I already know how to convert the non-utf8-encoded content of a file line by line to UTF-8 encode, using something like the following code:
# outfile.txt is in GB-2312 encode
open my $filter,"<",'c:/outfile.txt';
while(<$filter>){
#convert each line of outfile.txt to UTF-8 encoding
$_ = Encode::decode("gb2312", $_);
...}
But I think Perl can directly encode the whole input file to UTF-8 format, so I've tried something like
#outfile.txt is in GB-2312 encode
open my $filter,"<:utf8",'c:/outfile.txt';
(Perl says something like "utf8 "\xD4" does not map to Unicode" )
and
open my $filter,"<",'c:/outfile.txt';
$filter = Encode::decode("gb2312", $filter);
(Perl says "readline() on unopened filehandle!)
They don't work. But is there some way to directly convert the input file to UTF-8 encode?
Update:
Looks like things are not as simple as I thought. I now can convert the input file to UTF-8 code in a roundabout way. I first open the input file and then encode the content of it to UTF-8 and then output to a new file and then open the new file for further processing. This is the code:
open my $filter,'<:encoding(gb2312)','c:/outfile.txt';
open my $filter_new, '+>:utf8', 'c:/outfile_new.txt';
print $filter_new $_ while <$filter>;
while (<$filter_new>){
...
}
But this is too much work and it is even more troublesome than simply encode the content of $filter line by line.
I think I misunderstood your question. I think what you want to do is read a file in a non-UTF-8 encoding, then play with the data as UTF-8 in your program. That's something much easier. After you read the data with the right encoding, Perl represents it internally as UTF-8. So, just do what you have to do.

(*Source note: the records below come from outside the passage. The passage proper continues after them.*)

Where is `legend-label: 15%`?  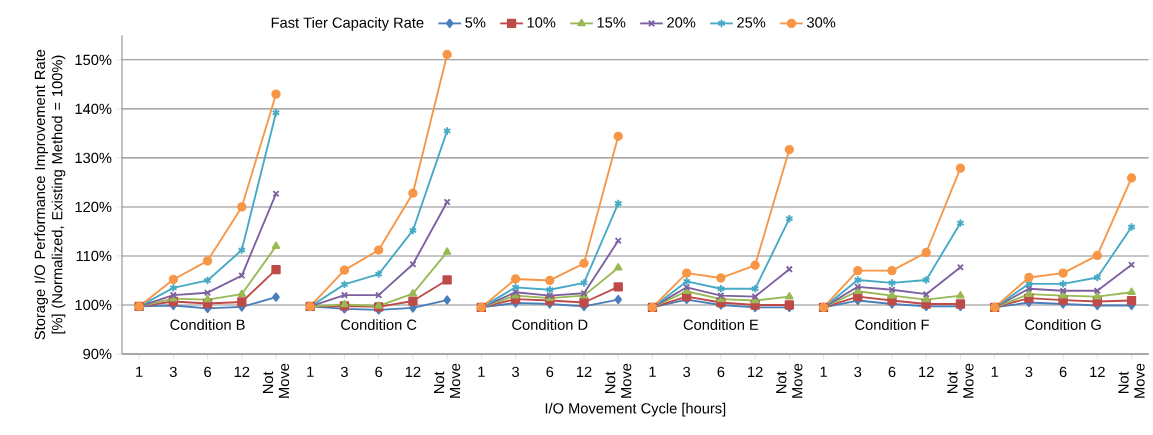
legend-label: 15% is located at coordinates (612, 22).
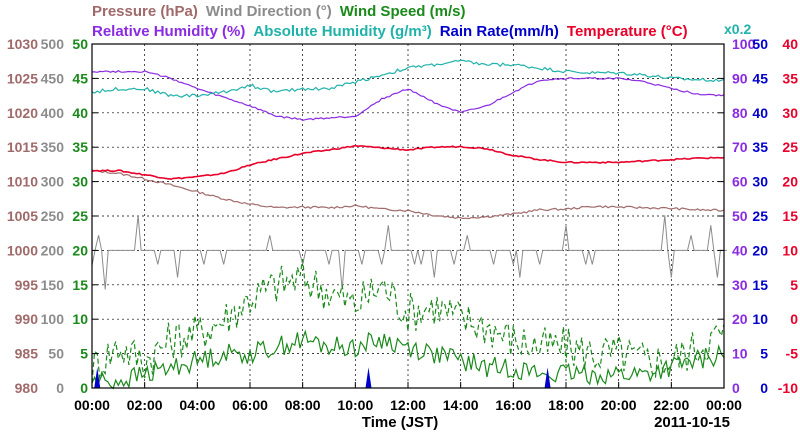 Image resolution: width=800 pixels, height=434 pixels. Describe the element at coordinates (738, 29) in the screenshot. I see `factor-note: x0.2` at that location.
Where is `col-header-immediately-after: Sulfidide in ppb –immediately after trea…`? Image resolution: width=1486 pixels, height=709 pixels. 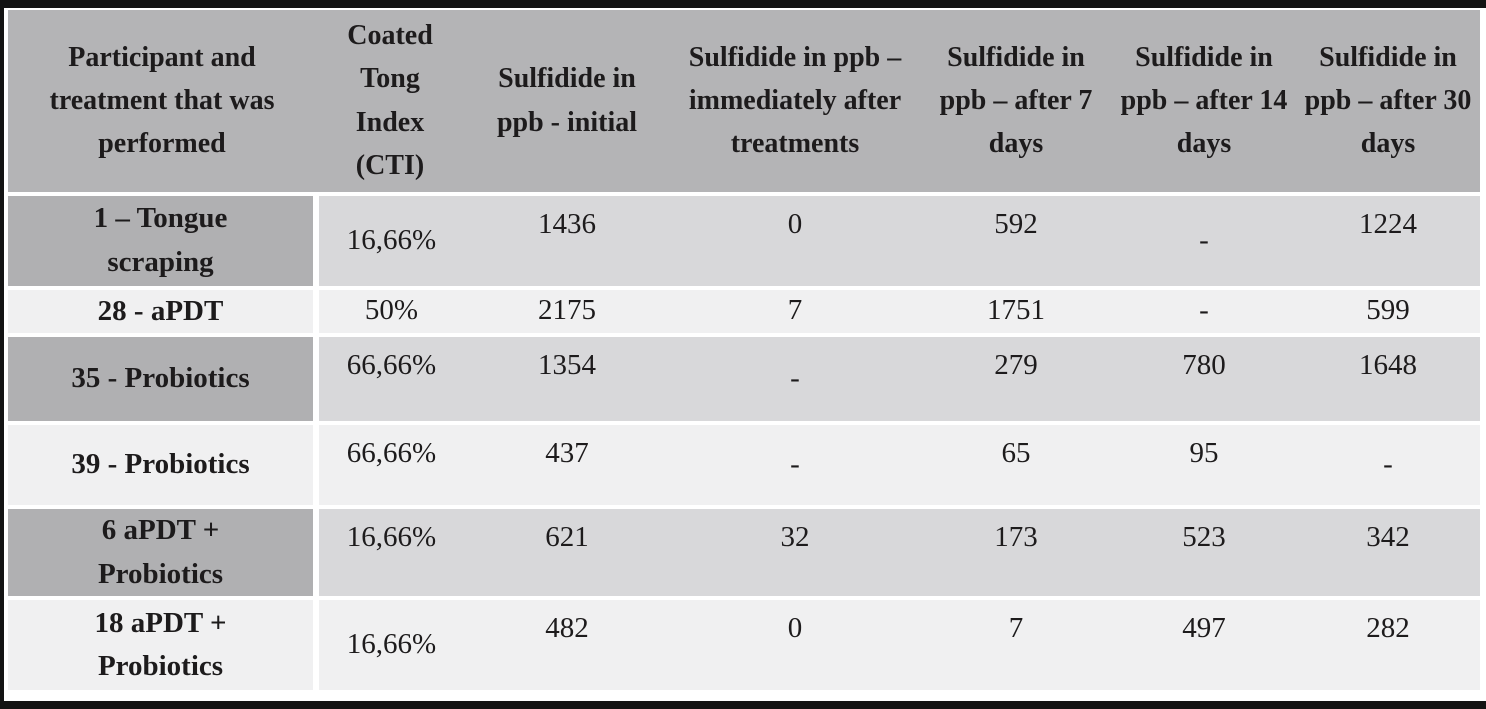 col-header-immediately-after: Sulfidide in ppb –immediately after trea… is located at coordinates (795, 103).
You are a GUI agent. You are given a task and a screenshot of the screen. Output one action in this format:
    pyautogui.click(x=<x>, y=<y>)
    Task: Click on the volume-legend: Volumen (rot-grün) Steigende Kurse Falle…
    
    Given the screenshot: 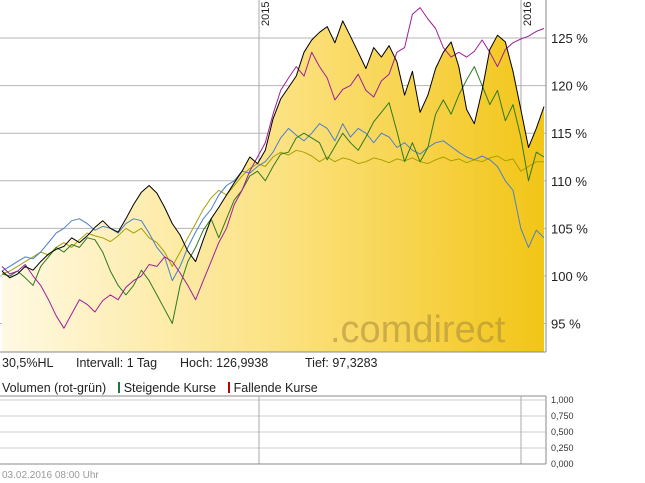 What is the action you would take?
    pyautogui.click(x=160, y=388)
    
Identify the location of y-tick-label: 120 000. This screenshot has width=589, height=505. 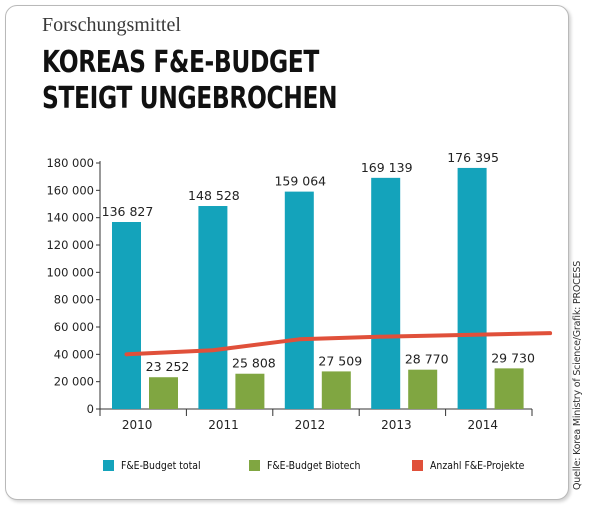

When you write it back out, use whatever encoding you want to save it as. However, you don't have to put it back in a file to use it.
old answer
The Perl I/O layers only read the data assuming it's already properly encoded. It's not going to convert encoding for you. By telling open to use utf8, you're telling it that it already is utf8.

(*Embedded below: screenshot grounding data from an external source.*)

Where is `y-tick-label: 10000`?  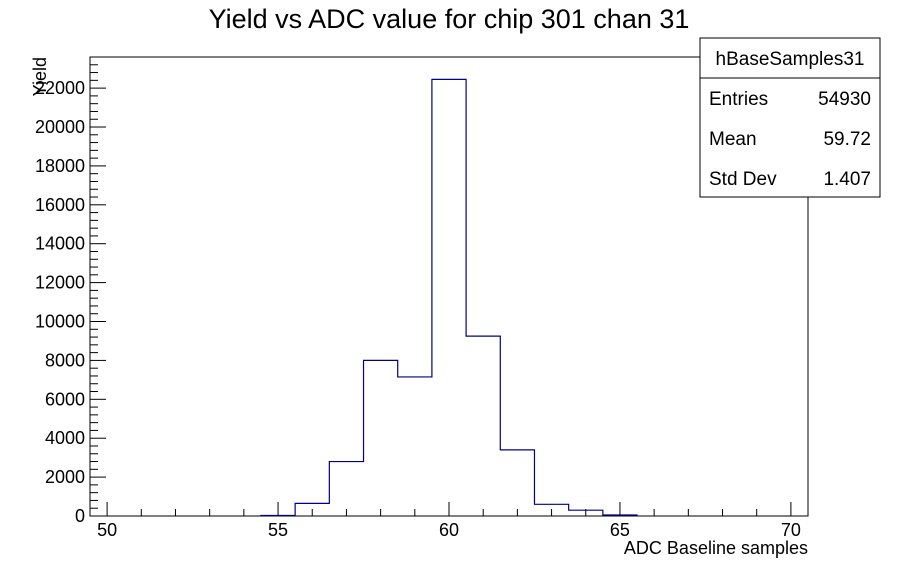 y-tick-label: 10000 is located at coordinates (60, 322).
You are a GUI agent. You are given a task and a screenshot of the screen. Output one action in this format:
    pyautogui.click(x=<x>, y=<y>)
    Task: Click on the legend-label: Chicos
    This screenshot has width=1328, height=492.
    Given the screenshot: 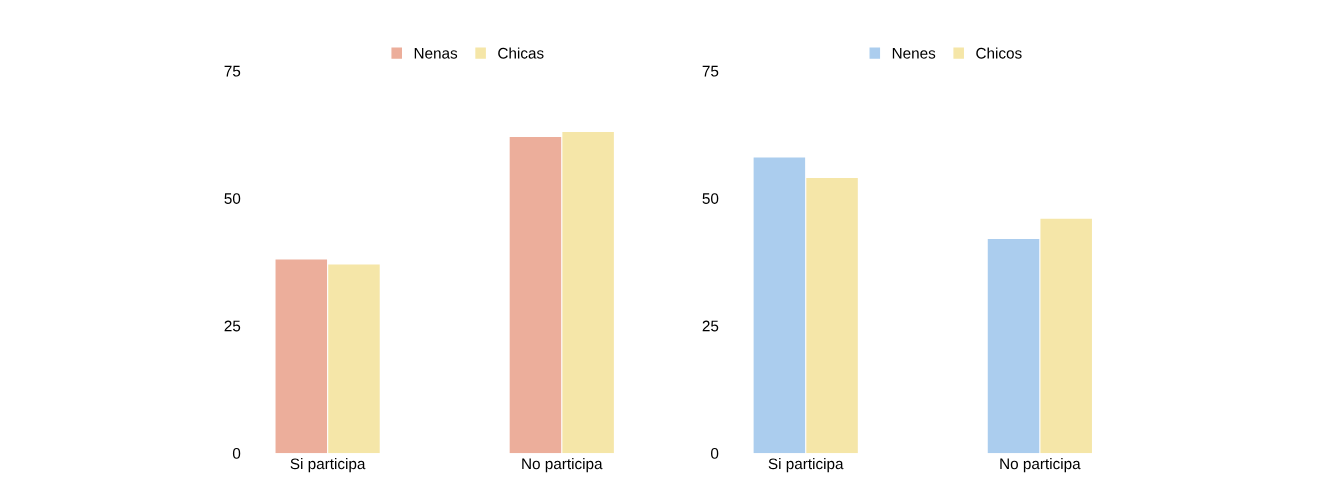 What is the action you would take?
    pyautogui.click(x=999, y=53)
    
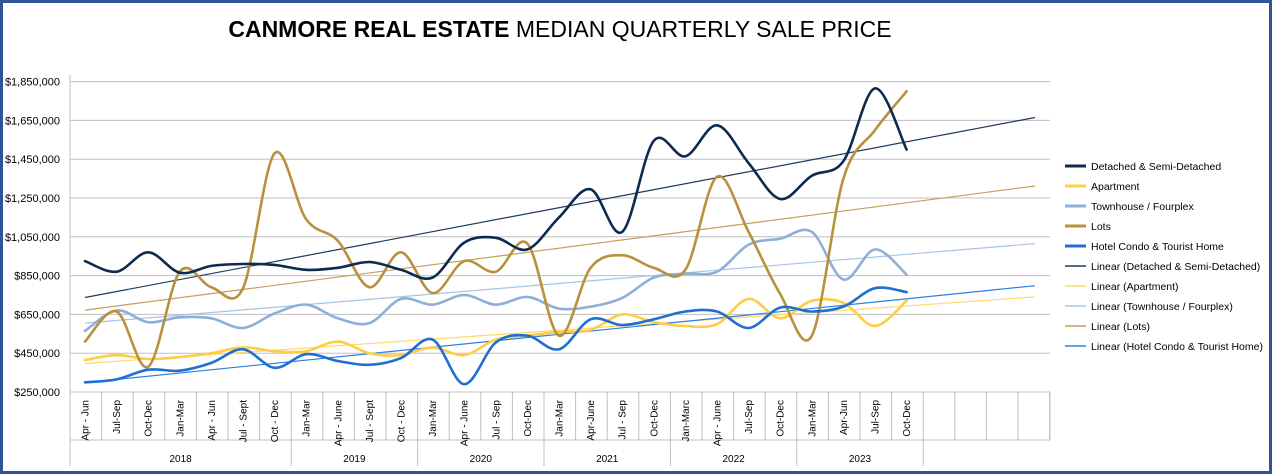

You have to use the Encode module just as you've shown (unless you want to write your own I/O layer). You can convert bytes to UTF-8, or if you know the encoding, you can convert from one encoding to another. Since it looks like you already know the encoding, you might want the from_to() function.
If you're just starting out with Perl and Unicode, go through Juerd's Perl Unicode Advice before you do anything.

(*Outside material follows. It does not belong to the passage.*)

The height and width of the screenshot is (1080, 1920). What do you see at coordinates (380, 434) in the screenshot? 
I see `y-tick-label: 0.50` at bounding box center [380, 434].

The :encoding layer will return UTF-8, suitable for perl's use. That is, perl will recognize each character as a character, even if they are multiple bytes. Depending on what you are going to do next with the data, this may be adequate.
But if you are doing something with the data where perl will try to downgrade it from utf8, you either need to tell perl not to (for instance, doing a binmode(STDOUT, ":utf8") to tell perl that output to stdout should be utf8), or you need to have perl treat your utf8 as binary data (interpreting each byte separately, and knowing nothing about the utf8 characters.)
To do that, all you need is to apply an additional layer to your open:
open my $foo, "<:encoding(gb2312):bytes", ...;
Note that the output of the following will be the same:
perl -we'open my $foo, "<:encoding(gb2312):bytes", "foo"; $bar = <$foo>; print $bar'
perl -CO -we'open my $foo, "<:encoding(gb2312)", "foo"; $bar = <$foo>; print $bar'
but in one case, perl knows that data read is utf8 (and so length($bar) will report the number of utf8 characters) and has to be explicitly told (by -CO) that STDOUT will accept utf8, and in the other, perl makes no assumptions about the data (and so length($bar) will report the number of bytes), and just prints it out as is.